++++ DOCUMENT TEXT
Every category for each variable should have a category key.
The category keys can be specified as a CSV file with three columns,
variable name
,category code
andcategory key
.The category keys should have a value between 1 and 65535.
The category key file should have entries for all variables that represent columns in the microdata.
Entries for mapped variables (with a single source variable) can either be specified in the category keys file or derived by summing the category keys for the contributing source categories. If the dataset contains mapped variables then a method for determining the category keys must be specified in the configuration file.
If the dataset contains multivariate mappings then a method for determining the category keys must be specified in the configuration file.
Alternatively Cantabular can be configured to generate random category keys.
The category key file supplied with the example microdata dataset is shown below.
++++++++
++++ DATASET CONTENT
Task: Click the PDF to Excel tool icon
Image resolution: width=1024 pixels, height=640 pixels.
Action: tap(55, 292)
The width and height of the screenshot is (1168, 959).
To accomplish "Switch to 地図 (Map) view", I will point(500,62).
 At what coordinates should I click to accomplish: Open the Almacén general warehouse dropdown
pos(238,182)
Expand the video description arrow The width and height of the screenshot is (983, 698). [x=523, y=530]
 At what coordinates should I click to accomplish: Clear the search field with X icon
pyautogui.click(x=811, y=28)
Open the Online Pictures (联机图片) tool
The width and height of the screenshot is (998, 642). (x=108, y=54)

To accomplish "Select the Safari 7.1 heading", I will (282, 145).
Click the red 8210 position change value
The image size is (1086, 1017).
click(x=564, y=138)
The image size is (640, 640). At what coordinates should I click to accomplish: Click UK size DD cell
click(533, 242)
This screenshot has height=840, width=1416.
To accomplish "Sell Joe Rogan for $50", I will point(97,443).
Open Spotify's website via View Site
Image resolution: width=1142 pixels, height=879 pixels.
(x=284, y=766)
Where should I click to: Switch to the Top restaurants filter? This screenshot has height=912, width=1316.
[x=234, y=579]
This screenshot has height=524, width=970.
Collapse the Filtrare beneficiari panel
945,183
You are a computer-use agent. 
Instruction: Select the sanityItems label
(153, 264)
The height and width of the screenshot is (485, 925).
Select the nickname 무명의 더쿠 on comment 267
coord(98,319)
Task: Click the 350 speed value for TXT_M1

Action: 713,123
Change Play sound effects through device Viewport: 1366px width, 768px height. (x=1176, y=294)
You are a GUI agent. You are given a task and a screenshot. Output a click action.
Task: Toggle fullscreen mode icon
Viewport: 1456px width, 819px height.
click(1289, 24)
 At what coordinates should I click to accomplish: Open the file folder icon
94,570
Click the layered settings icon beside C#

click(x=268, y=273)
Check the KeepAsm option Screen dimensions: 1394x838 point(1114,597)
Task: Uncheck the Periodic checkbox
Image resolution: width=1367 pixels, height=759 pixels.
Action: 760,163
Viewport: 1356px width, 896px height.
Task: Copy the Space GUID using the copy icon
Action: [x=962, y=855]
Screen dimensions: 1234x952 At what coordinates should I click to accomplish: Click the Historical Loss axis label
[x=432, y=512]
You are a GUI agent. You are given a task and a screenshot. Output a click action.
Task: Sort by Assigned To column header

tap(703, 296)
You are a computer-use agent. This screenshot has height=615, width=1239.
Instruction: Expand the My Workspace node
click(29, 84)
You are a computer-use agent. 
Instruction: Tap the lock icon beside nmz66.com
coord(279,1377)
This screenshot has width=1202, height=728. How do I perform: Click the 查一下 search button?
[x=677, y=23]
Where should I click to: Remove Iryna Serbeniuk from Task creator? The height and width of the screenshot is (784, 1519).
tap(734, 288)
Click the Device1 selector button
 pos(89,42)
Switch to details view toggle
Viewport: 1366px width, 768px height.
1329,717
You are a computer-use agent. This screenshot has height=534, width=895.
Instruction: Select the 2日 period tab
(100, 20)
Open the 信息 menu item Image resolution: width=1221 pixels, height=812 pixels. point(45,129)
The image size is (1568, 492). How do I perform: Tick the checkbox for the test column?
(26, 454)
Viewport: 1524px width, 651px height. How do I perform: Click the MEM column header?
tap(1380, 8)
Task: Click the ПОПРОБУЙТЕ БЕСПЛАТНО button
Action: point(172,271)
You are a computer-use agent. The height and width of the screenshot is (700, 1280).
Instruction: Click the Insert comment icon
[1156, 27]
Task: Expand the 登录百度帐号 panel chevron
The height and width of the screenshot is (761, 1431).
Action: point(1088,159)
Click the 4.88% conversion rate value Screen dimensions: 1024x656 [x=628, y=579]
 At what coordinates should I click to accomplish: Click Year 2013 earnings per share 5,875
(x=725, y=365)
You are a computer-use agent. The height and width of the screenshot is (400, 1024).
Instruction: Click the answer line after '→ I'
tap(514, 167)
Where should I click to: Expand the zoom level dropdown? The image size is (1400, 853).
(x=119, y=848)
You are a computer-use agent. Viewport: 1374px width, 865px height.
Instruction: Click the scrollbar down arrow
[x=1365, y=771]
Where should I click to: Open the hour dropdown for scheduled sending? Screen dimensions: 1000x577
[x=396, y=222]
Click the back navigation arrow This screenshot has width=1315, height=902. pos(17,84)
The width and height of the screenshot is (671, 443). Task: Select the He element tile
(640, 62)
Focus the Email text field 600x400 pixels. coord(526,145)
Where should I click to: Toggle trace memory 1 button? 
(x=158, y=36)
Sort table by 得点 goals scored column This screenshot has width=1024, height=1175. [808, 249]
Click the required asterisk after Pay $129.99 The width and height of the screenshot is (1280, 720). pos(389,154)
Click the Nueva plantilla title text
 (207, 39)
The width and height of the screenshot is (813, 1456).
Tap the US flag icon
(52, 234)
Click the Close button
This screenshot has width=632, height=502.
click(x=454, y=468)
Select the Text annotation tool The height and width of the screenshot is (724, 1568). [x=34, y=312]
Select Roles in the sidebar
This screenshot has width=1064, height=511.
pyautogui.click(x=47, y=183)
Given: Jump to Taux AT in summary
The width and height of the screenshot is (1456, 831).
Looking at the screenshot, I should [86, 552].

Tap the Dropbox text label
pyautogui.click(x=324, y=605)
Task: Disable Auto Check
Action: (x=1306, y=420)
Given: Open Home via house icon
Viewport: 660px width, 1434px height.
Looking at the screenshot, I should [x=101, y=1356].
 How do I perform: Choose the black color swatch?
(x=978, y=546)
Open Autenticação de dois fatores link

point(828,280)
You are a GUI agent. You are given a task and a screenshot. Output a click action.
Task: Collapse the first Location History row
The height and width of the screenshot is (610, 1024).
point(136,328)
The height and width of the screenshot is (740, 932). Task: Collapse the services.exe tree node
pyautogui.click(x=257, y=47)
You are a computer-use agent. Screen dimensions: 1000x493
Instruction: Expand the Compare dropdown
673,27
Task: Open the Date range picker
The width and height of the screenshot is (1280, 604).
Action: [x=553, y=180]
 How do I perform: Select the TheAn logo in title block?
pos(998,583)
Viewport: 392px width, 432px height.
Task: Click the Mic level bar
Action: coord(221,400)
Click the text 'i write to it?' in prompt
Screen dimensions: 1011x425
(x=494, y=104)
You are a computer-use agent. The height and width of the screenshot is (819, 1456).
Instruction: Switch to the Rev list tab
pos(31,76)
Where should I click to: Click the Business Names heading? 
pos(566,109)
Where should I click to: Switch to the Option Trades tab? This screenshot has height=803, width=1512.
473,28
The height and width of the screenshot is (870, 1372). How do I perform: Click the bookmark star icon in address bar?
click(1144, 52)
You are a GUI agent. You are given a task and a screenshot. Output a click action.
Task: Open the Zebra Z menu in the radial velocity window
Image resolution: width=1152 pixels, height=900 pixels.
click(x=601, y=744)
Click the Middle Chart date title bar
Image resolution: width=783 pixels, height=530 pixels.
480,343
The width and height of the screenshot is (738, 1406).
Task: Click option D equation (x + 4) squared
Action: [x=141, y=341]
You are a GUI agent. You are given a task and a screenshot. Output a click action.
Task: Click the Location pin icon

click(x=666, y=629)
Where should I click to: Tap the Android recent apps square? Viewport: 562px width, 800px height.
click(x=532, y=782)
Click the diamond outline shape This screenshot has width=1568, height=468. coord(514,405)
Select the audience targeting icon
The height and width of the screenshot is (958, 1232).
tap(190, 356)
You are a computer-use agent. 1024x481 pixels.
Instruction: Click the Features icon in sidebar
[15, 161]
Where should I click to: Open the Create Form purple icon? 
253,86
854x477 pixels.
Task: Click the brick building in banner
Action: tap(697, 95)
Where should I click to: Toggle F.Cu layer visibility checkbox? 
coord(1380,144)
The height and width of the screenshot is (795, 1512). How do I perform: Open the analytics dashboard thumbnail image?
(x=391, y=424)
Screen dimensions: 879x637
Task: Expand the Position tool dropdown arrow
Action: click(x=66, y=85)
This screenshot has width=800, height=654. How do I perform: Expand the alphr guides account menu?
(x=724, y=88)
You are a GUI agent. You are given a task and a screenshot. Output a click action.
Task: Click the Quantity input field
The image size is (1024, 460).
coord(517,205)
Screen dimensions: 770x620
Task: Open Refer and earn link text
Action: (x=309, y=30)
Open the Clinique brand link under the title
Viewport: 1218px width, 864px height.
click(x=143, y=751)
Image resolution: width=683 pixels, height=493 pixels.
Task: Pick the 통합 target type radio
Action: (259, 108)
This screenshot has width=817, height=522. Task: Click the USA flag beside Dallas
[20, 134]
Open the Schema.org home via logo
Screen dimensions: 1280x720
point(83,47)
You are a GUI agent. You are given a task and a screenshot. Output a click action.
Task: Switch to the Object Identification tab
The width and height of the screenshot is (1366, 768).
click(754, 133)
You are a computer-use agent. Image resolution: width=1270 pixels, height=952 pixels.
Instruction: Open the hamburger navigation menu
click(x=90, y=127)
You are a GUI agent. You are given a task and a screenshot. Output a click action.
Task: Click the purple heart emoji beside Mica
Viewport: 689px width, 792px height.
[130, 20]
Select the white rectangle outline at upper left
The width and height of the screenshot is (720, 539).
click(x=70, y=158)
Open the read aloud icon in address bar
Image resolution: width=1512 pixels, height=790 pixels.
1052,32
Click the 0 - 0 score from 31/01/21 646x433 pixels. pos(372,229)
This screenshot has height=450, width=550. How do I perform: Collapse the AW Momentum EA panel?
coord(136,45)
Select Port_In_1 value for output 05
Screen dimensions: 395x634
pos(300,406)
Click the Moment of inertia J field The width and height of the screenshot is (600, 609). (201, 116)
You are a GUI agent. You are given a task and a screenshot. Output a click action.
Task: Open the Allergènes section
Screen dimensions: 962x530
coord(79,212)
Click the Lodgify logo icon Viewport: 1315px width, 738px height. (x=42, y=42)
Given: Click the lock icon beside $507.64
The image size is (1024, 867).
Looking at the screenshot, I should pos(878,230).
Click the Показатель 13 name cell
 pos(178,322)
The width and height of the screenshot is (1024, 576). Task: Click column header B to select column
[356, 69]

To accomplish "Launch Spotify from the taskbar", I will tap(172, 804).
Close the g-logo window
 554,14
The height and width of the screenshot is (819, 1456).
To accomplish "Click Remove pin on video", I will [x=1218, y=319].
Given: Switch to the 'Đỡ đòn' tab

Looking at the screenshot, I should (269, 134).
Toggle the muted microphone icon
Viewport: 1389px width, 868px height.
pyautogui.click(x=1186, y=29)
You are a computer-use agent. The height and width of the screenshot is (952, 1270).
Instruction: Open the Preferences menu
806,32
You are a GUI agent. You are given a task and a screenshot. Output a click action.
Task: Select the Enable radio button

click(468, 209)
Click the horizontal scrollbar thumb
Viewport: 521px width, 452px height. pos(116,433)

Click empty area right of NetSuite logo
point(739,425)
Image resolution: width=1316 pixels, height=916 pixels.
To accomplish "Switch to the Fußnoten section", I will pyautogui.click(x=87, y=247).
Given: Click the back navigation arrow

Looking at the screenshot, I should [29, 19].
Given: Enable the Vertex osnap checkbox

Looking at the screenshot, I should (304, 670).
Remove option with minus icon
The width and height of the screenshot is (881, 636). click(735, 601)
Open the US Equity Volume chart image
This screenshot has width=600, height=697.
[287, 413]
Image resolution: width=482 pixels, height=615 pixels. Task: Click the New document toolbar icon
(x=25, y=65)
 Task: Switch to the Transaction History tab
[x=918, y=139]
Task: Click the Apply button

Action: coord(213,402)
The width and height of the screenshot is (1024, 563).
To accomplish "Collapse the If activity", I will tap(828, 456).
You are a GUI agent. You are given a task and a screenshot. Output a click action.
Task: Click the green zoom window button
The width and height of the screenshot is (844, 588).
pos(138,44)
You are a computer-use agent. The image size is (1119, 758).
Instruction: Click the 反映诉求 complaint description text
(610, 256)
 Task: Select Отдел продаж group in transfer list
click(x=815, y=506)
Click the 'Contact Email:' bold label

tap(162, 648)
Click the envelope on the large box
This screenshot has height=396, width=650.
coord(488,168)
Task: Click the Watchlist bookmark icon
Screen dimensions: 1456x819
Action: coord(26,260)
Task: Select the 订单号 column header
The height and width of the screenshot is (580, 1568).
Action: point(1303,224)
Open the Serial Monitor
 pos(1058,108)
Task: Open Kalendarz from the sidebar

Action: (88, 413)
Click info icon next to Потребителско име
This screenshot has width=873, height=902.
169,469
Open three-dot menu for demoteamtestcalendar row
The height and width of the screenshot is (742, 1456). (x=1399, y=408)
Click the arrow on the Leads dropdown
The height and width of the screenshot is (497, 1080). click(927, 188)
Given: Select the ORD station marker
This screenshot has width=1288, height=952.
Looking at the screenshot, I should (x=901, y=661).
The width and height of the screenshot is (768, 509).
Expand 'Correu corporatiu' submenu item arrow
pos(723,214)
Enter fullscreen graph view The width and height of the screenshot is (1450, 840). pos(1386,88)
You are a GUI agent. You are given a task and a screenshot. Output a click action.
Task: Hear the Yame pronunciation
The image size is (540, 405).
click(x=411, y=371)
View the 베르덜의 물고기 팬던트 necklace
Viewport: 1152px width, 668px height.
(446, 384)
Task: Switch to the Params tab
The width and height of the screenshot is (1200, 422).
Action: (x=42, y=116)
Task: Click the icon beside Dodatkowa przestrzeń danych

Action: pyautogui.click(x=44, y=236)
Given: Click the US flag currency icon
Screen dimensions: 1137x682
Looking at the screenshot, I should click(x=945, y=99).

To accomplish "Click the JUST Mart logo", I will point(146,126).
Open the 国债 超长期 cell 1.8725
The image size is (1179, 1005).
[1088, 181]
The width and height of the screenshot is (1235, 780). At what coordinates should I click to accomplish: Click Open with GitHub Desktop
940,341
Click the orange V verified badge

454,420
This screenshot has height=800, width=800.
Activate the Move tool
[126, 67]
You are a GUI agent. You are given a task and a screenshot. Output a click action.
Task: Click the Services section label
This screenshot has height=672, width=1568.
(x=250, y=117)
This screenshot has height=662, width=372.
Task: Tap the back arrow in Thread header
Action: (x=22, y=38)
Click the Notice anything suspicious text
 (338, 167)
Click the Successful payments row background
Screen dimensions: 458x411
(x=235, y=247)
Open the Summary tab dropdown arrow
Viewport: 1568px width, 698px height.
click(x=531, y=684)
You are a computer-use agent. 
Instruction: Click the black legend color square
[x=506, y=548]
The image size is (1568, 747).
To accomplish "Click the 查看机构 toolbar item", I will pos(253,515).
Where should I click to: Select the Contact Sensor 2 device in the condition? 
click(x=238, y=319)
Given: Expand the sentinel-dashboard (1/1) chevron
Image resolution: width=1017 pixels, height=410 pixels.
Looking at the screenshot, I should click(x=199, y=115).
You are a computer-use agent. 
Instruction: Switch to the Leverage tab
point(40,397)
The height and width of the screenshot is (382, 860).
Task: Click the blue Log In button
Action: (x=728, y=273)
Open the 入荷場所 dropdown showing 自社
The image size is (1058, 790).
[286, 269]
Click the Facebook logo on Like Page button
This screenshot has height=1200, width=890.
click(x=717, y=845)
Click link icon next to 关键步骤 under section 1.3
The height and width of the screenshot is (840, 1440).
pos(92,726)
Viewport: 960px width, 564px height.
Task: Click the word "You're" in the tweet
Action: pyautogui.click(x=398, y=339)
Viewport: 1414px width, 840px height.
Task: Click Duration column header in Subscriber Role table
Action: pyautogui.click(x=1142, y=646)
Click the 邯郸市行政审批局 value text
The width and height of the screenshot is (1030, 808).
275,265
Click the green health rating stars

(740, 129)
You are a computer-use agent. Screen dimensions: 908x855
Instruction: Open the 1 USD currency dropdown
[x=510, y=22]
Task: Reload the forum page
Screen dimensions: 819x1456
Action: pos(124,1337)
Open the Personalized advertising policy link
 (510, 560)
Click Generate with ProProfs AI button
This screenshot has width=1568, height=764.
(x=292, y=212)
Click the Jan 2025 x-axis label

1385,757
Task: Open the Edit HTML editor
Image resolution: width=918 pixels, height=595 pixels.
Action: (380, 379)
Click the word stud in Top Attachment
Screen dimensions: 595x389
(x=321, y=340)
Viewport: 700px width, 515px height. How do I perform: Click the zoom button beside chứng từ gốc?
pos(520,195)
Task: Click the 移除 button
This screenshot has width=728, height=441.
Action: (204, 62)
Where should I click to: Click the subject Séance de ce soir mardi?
++++++++
EXERCISE INSTRUCTIONS →
A – Answer these from the category keys text:
(i) What range of values should a category key fall within?
(ii) How many columns does the CSV file of category keys have?
(iii) What can Cantabular be set up to generate instead?
B – Name every column of the CSV file described in the category keys text.
C – Pick up the category keys text after its final sentence and keep writing.
The data has no connection to the category keys text.

SOLVED PROBLEMS →
A –
(i) Between 1 and 65535.
(ii) Three.
(iii) Random category keys.

B –
- variable name
- category code
- category key

C –
example/src/microdata/catkeys.csv
:
variable name,category code,category key
city,0,23898
city,1,53015
city,2,10564
sex,0,60090
sex,1,50310
siblings,0,7126
siblings,1,20954
siblings,2,27394
siblings,3,2003
siblings,4,27061
siblings,5,18056
siblings,6,36261
Structural zeros variables¶
An array consisting of the names of rule variables to use as structural zeros variables when performing zero perturbation. The entries are processed in order. Each source of a specified variable uses that variable as the structural zeros variable unless it has already been assigned to a previous entry in the array. Queries on any sources of these variables have zero perturbation applied. An equivalent query using the appropriate structural zeros variable is used to determine zeros that should not be perturbed.
A base variable cannot be used as a structural zeros variables. Nor can a variable that is a source of another structural zeros variable.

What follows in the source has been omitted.